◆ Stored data
Content starts
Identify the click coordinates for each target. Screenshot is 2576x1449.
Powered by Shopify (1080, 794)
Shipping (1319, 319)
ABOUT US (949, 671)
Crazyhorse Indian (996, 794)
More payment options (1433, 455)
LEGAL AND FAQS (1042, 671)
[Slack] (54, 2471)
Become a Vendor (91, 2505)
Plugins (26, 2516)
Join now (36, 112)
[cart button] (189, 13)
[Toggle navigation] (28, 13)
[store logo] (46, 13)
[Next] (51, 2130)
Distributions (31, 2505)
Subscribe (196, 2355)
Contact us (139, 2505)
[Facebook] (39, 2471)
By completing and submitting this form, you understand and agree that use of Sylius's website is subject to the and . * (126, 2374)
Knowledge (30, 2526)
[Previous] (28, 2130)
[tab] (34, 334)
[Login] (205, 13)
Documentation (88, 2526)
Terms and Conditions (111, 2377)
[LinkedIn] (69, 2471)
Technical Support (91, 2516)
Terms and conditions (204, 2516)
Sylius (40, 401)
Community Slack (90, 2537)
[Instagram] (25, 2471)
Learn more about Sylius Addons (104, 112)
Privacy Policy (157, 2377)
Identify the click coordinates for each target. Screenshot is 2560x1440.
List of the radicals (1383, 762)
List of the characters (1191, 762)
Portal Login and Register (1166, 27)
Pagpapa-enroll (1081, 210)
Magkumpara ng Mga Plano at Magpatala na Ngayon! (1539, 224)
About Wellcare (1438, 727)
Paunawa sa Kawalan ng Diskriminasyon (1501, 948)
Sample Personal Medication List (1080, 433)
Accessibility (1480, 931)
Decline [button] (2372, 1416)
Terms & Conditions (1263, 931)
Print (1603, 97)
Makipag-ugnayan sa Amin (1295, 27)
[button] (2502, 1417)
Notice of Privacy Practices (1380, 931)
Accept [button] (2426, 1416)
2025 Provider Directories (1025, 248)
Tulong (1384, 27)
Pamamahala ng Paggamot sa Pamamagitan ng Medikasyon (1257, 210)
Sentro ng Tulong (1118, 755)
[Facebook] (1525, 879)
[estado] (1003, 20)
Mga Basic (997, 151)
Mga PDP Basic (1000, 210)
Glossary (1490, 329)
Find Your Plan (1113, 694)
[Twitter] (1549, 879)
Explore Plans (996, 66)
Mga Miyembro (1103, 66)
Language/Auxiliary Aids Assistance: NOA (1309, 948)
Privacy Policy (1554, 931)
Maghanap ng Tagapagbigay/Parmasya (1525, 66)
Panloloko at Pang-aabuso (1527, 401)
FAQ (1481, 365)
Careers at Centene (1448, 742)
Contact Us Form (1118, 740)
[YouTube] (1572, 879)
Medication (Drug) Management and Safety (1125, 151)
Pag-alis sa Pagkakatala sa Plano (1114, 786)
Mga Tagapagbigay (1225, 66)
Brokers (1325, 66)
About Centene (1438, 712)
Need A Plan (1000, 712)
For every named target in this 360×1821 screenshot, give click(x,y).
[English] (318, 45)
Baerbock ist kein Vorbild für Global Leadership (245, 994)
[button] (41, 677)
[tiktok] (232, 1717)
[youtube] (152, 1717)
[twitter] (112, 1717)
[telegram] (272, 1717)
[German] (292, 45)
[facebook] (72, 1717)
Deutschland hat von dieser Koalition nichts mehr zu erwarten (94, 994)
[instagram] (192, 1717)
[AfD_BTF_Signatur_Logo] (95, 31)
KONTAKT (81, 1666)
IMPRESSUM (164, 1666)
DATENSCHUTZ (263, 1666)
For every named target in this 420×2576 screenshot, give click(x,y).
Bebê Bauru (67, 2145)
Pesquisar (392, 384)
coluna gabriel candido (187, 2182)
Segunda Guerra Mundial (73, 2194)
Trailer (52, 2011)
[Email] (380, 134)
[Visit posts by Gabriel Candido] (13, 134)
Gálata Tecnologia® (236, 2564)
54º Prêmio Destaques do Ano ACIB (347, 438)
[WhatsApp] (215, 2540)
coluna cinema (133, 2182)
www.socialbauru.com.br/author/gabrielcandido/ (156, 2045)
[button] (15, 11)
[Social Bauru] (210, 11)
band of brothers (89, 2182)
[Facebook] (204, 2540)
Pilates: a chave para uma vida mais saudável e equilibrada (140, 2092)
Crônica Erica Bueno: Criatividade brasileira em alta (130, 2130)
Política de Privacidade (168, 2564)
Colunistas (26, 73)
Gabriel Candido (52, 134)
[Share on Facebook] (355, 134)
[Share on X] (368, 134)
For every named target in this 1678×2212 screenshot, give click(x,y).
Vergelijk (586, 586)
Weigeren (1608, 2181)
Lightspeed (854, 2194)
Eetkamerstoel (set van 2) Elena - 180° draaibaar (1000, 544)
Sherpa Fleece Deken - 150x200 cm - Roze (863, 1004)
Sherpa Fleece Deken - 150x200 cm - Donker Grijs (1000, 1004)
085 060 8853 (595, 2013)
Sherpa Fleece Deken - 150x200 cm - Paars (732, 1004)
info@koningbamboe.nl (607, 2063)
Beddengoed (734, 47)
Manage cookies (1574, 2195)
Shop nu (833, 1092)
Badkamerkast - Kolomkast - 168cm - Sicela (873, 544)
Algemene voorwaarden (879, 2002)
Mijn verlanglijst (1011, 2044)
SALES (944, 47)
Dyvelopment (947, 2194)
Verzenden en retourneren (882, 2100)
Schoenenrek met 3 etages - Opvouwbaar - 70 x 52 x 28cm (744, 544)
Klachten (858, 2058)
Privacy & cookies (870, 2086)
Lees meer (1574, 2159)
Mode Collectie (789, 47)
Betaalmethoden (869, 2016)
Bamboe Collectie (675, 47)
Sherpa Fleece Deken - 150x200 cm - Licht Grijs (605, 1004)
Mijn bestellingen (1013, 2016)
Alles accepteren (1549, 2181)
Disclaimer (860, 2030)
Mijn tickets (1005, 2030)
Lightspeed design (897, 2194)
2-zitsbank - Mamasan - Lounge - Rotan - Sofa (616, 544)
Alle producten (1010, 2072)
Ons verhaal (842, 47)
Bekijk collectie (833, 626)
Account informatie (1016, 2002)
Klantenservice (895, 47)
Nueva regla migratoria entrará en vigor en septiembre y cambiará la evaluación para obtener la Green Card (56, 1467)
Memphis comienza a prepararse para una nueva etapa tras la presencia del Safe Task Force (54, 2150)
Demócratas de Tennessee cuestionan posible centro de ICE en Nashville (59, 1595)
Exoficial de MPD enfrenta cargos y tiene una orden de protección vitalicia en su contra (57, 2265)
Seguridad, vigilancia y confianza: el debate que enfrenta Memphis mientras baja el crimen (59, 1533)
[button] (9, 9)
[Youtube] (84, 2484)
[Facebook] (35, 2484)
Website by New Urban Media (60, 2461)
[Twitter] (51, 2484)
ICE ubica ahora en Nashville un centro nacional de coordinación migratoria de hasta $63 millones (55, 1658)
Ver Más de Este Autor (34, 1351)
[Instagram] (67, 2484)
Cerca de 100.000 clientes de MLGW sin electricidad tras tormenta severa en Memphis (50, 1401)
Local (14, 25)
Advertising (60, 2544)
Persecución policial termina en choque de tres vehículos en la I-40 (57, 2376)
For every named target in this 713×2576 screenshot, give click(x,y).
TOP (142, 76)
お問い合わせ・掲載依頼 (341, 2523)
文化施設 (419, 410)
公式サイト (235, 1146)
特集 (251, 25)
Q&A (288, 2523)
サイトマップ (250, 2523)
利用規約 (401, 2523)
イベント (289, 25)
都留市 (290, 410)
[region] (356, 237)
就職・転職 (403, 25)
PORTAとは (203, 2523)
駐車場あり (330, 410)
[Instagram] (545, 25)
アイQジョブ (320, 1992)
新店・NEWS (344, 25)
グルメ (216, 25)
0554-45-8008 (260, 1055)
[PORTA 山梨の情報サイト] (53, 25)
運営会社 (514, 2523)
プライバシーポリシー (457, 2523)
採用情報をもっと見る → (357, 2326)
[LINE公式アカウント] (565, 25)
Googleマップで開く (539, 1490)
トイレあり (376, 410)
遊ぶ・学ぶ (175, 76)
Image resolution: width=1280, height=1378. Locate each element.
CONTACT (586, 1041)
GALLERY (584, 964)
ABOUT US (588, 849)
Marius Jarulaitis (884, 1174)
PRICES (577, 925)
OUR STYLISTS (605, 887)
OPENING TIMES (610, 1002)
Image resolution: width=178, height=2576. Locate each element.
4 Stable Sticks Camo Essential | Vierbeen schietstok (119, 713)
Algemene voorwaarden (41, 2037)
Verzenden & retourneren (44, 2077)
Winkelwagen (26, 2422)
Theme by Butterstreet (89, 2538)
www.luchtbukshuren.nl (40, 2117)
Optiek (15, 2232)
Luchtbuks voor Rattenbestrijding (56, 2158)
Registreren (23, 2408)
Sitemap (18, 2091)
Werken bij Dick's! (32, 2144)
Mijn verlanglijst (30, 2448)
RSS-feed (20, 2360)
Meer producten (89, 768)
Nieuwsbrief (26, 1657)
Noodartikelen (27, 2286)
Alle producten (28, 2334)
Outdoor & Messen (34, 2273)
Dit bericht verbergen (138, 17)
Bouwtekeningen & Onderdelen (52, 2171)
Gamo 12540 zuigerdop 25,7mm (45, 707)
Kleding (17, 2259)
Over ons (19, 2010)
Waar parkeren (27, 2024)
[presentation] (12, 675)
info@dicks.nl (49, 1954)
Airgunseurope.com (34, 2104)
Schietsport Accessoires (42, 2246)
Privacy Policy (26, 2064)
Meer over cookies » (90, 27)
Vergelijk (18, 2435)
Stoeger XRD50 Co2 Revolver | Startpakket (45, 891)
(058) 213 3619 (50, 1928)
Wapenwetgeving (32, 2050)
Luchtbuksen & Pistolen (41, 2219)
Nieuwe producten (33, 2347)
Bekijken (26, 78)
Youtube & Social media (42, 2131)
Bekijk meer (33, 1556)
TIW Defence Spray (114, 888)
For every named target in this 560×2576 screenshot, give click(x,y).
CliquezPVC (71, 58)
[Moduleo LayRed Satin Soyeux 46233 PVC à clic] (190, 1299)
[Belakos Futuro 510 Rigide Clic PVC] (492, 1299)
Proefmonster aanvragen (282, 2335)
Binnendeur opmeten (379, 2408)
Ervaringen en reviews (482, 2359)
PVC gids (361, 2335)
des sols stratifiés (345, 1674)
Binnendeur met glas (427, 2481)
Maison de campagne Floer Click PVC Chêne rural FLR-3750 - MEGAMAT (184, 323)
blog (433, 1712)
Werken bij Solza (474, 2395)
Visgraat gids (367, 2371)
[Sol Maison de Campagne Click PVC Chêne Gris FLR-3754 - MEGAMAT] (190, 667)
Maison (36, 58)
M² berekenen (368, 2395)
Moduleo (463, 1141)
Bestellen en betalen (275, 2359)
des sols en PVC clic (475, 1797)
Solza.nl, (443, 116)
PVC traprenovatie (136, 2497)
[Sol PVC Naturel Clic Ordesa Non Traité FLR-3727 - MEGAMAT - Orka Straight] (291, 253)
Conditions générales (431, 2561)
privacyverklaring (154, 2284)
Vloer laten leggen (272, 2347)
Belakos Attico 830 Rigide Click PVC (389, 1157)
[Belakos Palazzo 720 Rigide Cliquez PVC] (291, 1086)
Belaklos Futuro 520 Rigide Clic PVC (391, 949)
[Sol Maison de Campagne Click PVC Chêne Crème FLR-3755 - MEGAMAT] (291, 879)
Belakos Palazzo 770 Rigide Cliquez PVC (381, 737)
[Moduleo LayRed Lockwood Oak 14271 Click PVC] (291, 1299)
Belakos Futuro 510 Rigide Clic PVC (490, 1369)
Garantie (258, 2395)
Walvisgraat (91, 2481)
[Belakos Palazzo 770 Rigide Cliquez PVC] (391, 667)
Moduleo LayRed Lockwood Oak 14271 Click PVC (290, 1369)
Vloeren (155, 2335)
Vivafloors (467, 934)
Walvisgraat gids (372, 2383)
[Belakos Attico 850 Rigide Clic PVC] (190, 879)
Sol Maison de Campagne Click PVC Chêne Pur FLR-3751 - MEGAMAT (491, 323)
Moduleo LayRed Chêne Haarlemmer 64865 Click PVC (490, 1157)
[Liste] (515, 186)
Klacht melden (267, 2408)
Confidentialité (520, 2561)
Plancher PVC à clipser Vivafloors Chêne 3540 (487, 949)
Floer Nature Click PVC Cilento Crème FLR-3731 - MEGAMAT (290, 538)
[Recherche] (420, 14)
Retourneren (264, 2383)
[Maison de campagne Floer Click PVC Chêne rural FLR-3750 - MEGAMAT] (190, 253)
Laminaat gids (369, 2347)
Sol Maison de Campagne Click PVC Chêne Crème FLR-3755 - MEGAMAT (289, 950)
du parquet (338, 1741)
Content ends
◆ Problem statement
Output exactly the span of lines beginning at the first line of the records and ending at the line that holds "Decline [button] (2372, 1416)", inclusive, with no other text.

◆ The completed task
Identify the click coordinates for each target. Screenshot is 2576x1449.
Powered by Shopify (1080, 794)
Shipping (1319, 319)
ABOUT US (949, 671)
Crazyhorse Indian (996, 794)
More payment options (1433, 455)
LEGAL AND FAQS (1042, 671)
[Slack] (54, 2471)
Become a Vendor (91, 2505)
Plugins (26, 2516)
Join now (36, 112)
[cart button] (189, 13)
[Toggle navigation] (28, 13)
[store logo] (46, 13)
[Next] (51, 2130)
Distributions (31, 2505)
Subscribe (196, 2355)
Contact us (139, 2505)
[Facebook] (39, 2471)
By completing and submitting this form, you understand and agree that use of Sylius's website is subject to the and . * (126, 2374)
Knowledge (30, 2526)
[Previous] (28, 2130)
[tab] (34, 334)
[Login] (205, 13)
Documentation (88, 2526)
Terms and Conditions (111, 2377)
[LinkedIn] (69, 2471)
Technical Support (91, 2516)
Terms and conditions (204, 2516)
Sylius (40, 401)
Community Slack (90, 2537)
[Instagram] (25, 2471)
Learn more about Sylius Addons (104, 112)
Privacy Policy (157, 2377)
Identify the click coordinates for each target. Screenshot is 2560x1440.
List of the radicals (1383, 762)
List of the characters (1191, 762)
Portal Login and Register (1166, 27)
Pagpapa-enroll (1081, 210)
Magkumpara ng Mga Plano at Magpatala na Ngayon! (1539, 224)
About Wellcare (1438, 727)
Paunawa sa Kawalan ng Diskriminasyon (1501, 948)
Sample Personal Medication List (1080, 433)
Accessibility (1480, 931)
Decline [button] (2372, 1416)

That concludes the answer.